Ways to secure voting
- Ultimately the onus of establishing trust, either formally through verifiable proofs, or even informally using best practices and due-diligence, must always lie with the designers.
- Correctness demands that all votes are accurately counted and there are no false or duplicate votes.
- Secrecy demands that it should be impossible to determine who an individual voted for, provided the voting is not completely lopsided for any candidate or any social or political groups.
- Anonymity — indistinguishability from a specified number of other voters — follows from secrecy.

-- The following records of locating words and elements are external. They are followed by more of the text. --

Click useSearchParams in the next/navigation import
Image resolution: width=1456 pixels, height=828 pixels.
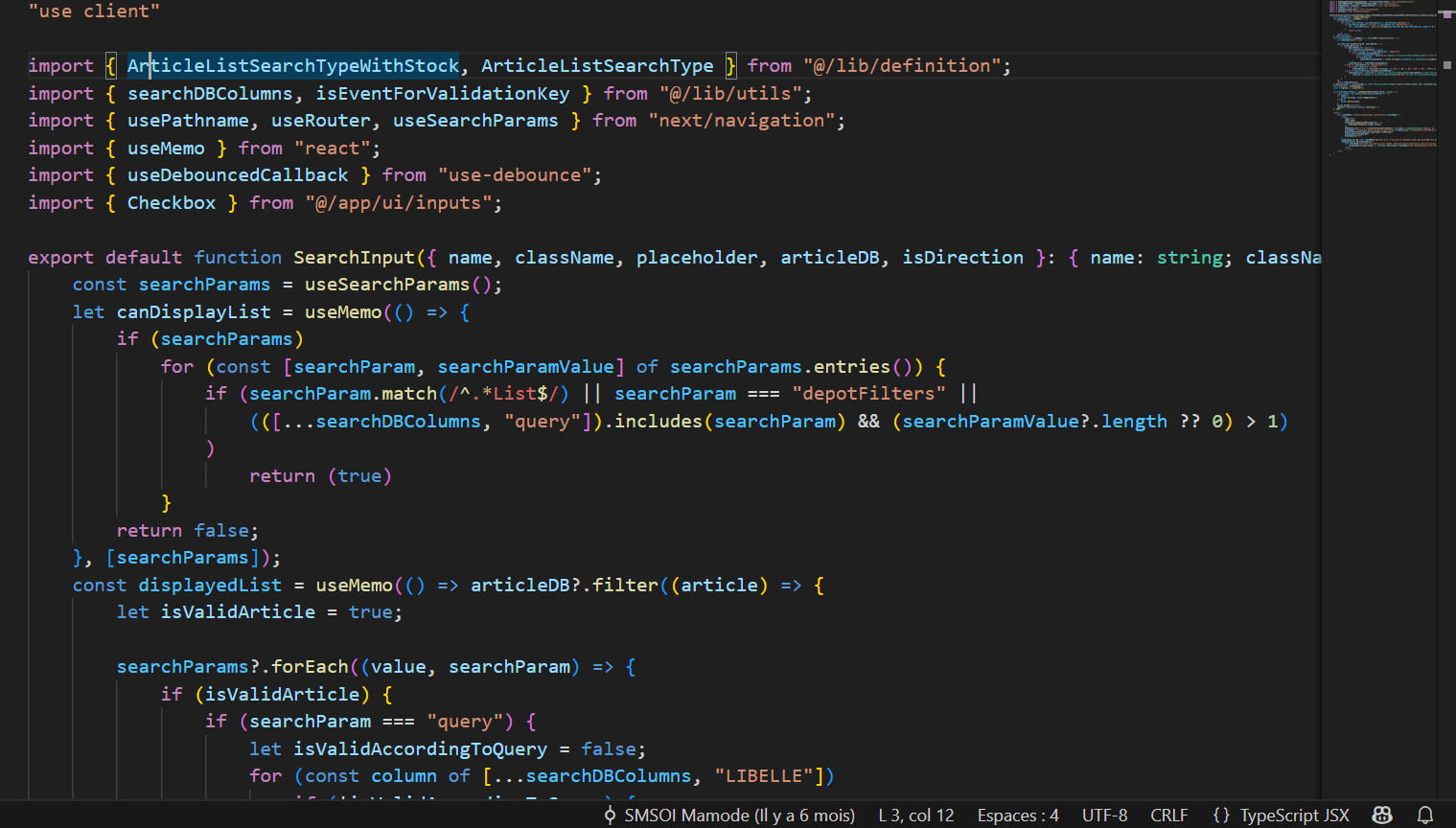click(474, 120)
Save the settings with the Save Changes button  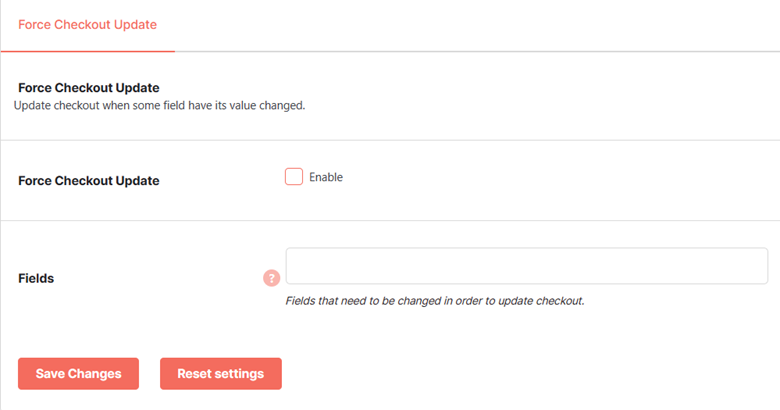[79, 374]
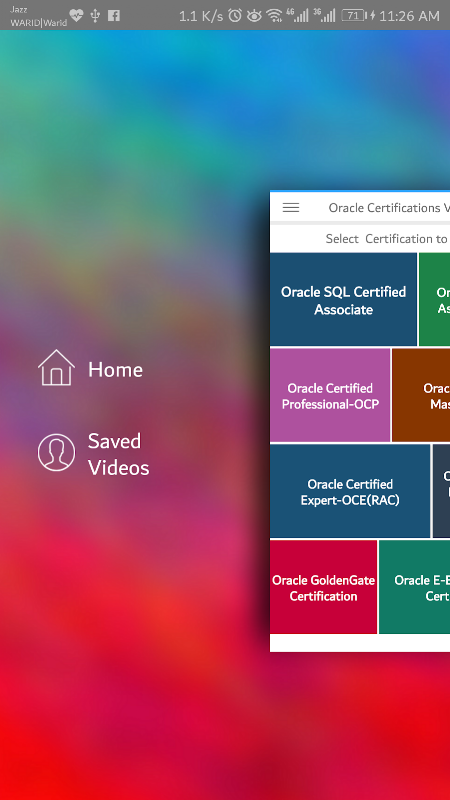Open the Saved Videos menu entry
Image resolution: width=450 pixels, height=800 pixels.
pyautogui.click(x=94, y=454)
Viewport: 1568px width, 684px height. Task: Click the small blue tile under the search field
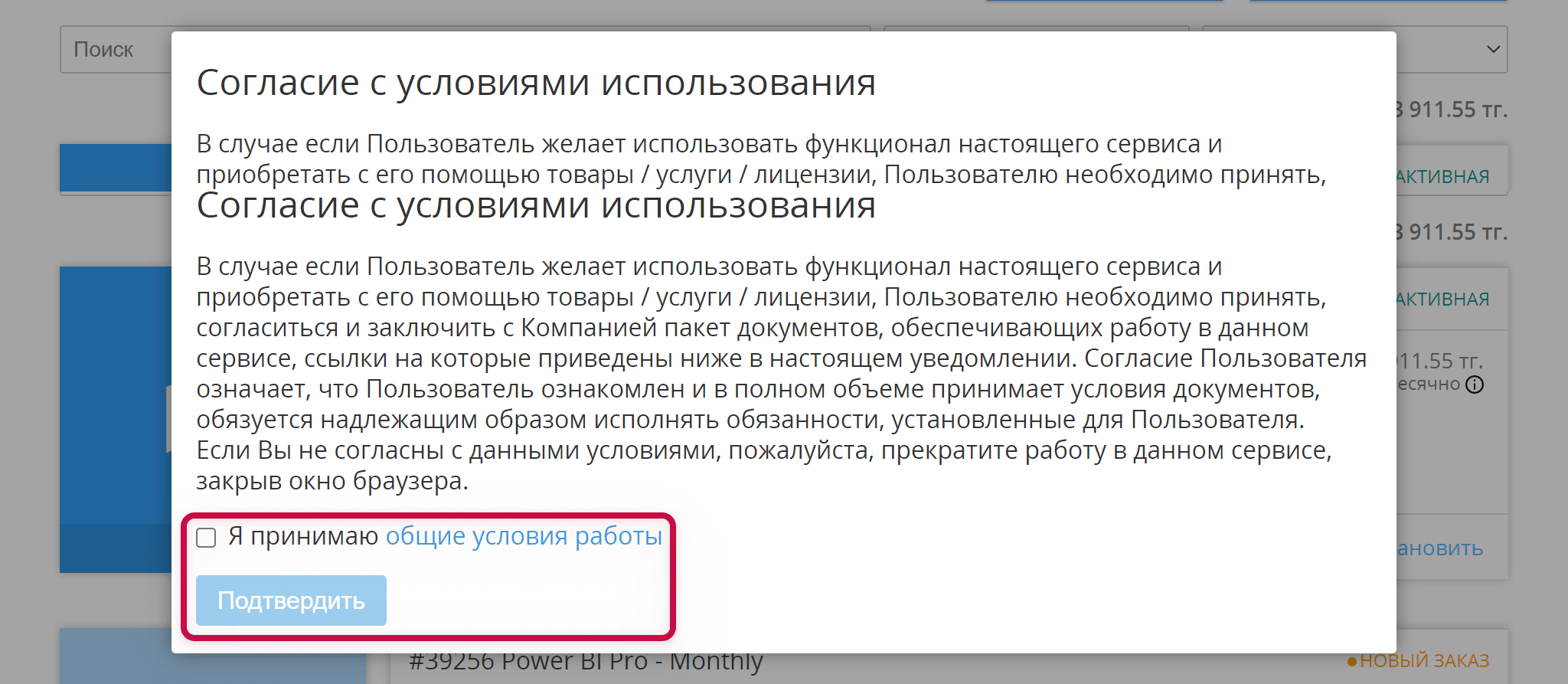(115, 167)
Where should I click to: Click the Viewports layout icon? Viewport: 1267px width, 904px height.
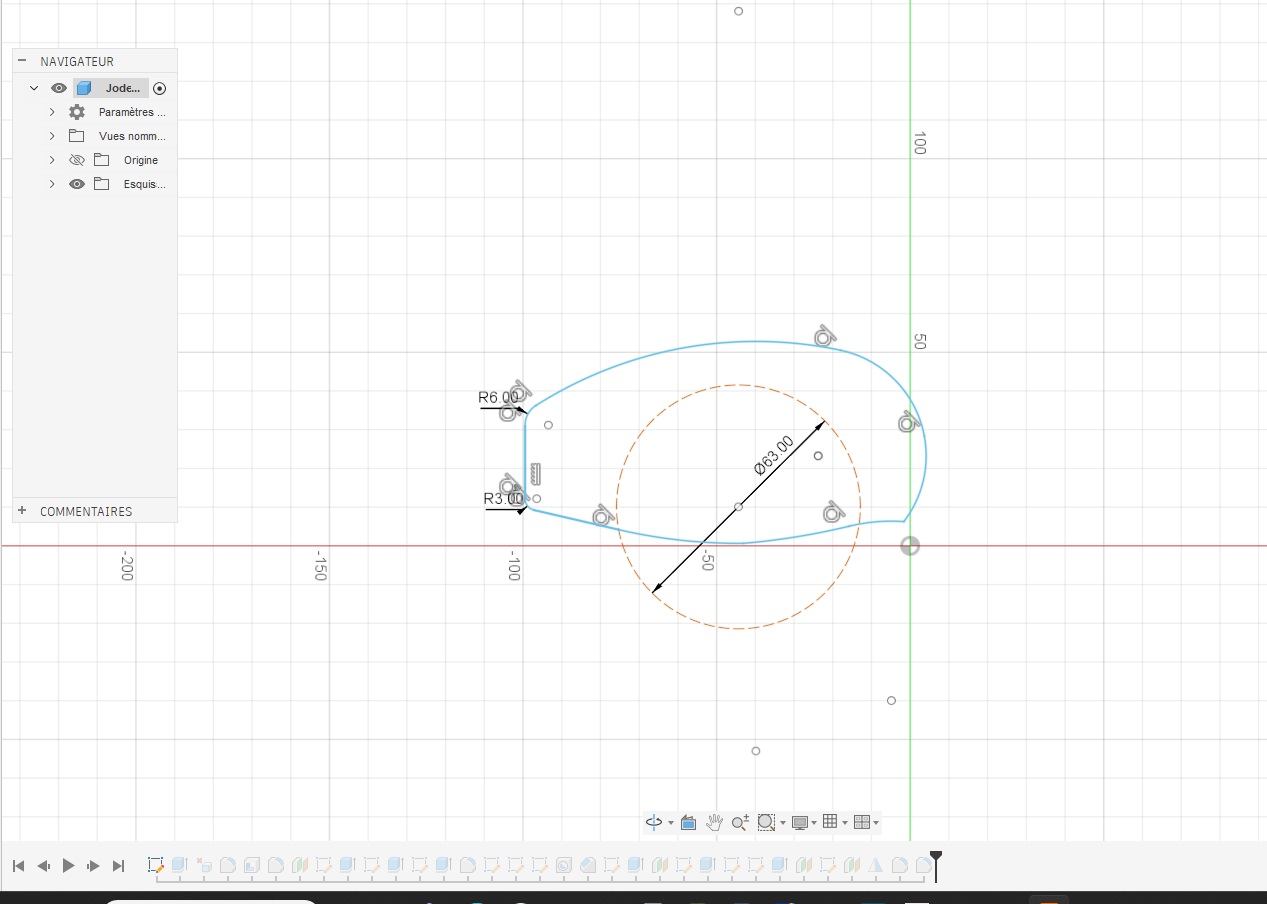(x=863, y=822)
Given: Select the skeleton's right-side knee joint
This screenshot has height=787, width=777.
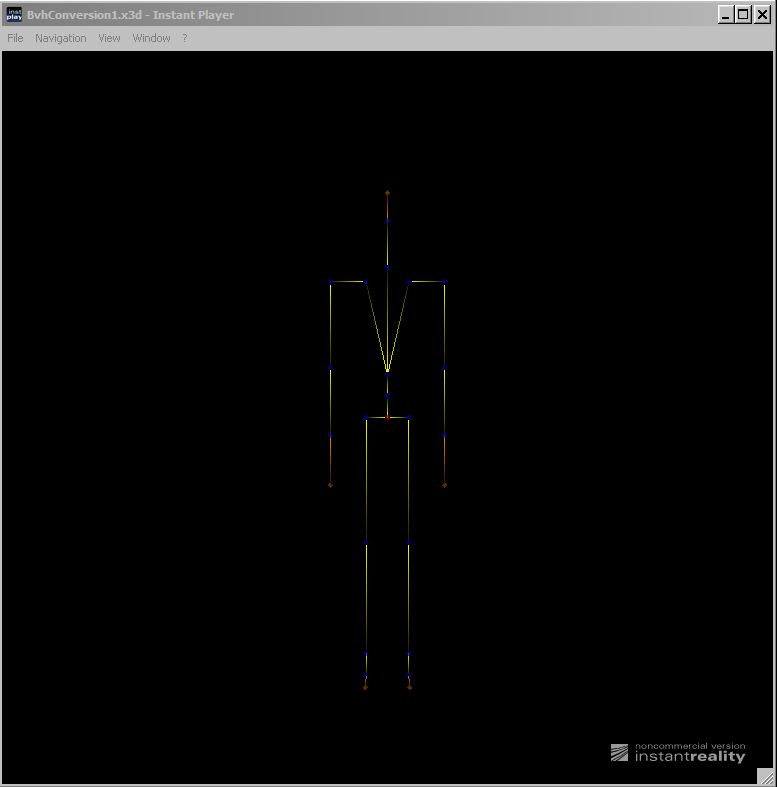Looking at the screenshot, I should pos(409,544).
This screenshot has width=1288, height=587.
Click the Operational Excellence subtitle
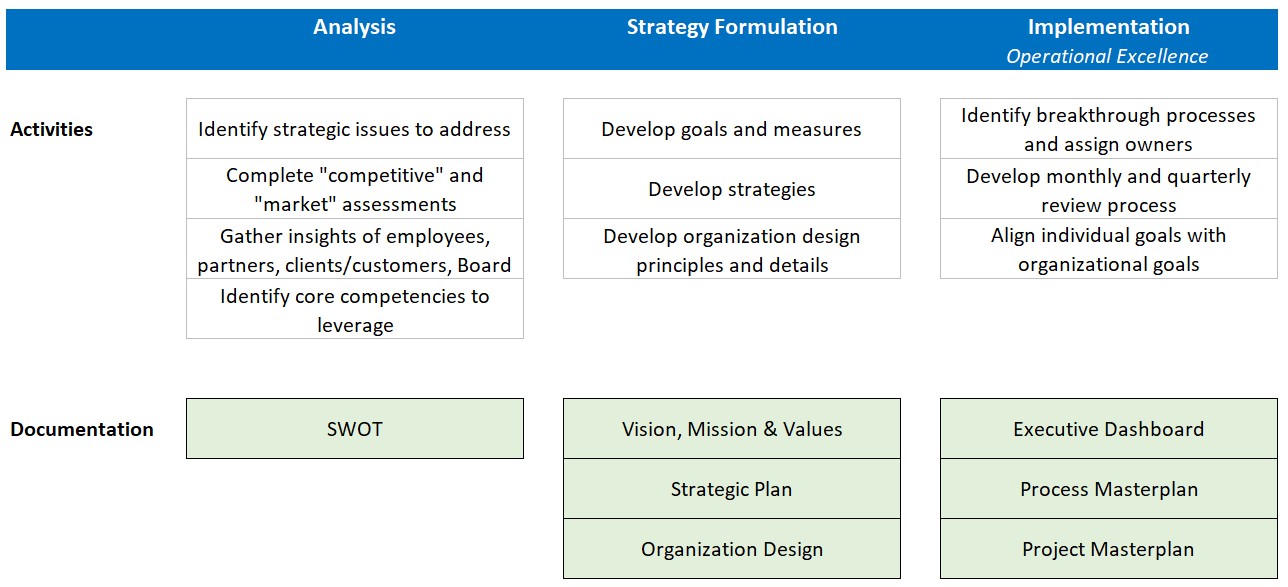click(x=1107, y=57)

Secrecy and anonymity are necessary conditions for coercion-free voting.
- Sufficient conditions for coercion-free voting will require methods and processes beyond an EVM.
- Verifiability demands that it should be possible to prove to every voter individually that their vote has been accounted for correctly in the aggregate without revealing, or even determining, the vote.
- Verifiability also implies non-repudiability — that is, if a voter falsely claims to have voted differently from what she actually did, it should be possible to prove that the claim is false without determining who she voted for.
- Identity verification must be certified by the polling officer and can either be offline or online, and must have its own guarantees.
- Un-hackability demands that the EVM should be tamper-proof, through any direct or even side-channel attacks.
- Fault tolerance demands that the system should be resilient to network and component failures. In particular, there should never be any data loss.
- Consistency demands that the design and implementation of all EVMs must be identical, and provably so at all stages of the election.
- Finally, auditability and self-certifiability demand that it should be possible to verify the above invariant conditions at all stages of voting.
- The EVM should be able to self-certify and provide proofs of all the above invariants at any stage.
It is imperative that the complete design, analysis and the hardware synthesis specifications be made public at the earliest so that the EVM may be subjected to rigorous scrutiny by the general public, institutions, political party representatives and experts.